I have my own struggles with BPD and depression, and I know how hard it can be to meet others’ expectations, especially when those expectations are not perfectly clear. Some days it’s all I can do to get out of bed. I imagine it’s just as hard for people with Autism to meet expectations of people who give ambiguous instructions, or are inconsistent with messaging. I’m guilty of communicating my needs poorly, and I understand that some of this frustration is my fault. But I am fucking tired of Autistic people ignoring what I say, interrupting me, asking me to repeat myself, cutting me off, throwing away my suggestions, and just generally being selfish in conversation. They’re so demanding. I have two colleagues that I work with regularly that are on the spectrum and they’re both a nightmare, I dread seeing them. I’d rather not work with Autistic people at all.

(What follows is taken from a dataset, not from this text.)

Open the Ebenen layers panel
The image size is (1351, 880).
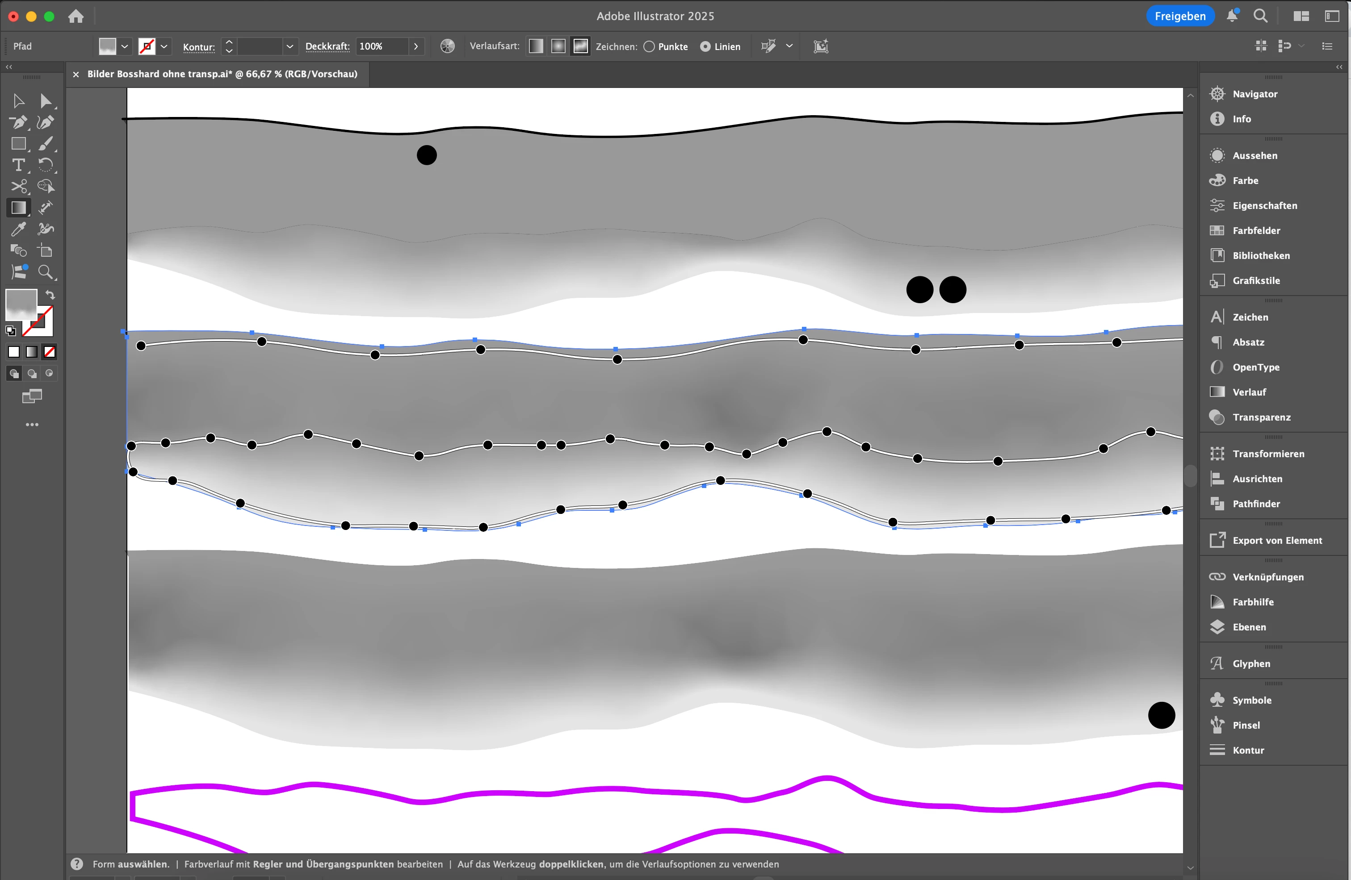[x=1249, y=627]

Thanks for your response, but I’m not empowering anyone to be violent. I’m expressing frustration. These are not the same, and frankly I can’t believe you’d accuse me of it. Have a good day.
Read your words again, see the ways in which you are closing yourself off to a whole category of people.
Flailing out at mean as you succumb to simple attraction of stereotypes won’t do anything for the health of your soul.
I was careful with my words, and I meant them. I’m sorry you were offended. “Off my chest” may not be a healthy environment for you if it makes you this angry. Best of luck to you.
I understand that you have a right to vent and be upset at people, but that doesn’t mean that it is suddenly okay to perpetuate ableist stereotypes.
Look I’m trying to be understanding here but this community actually does have a rule against ableism. So we absolutely are not expected to tolerate ableism even if you’re just venting.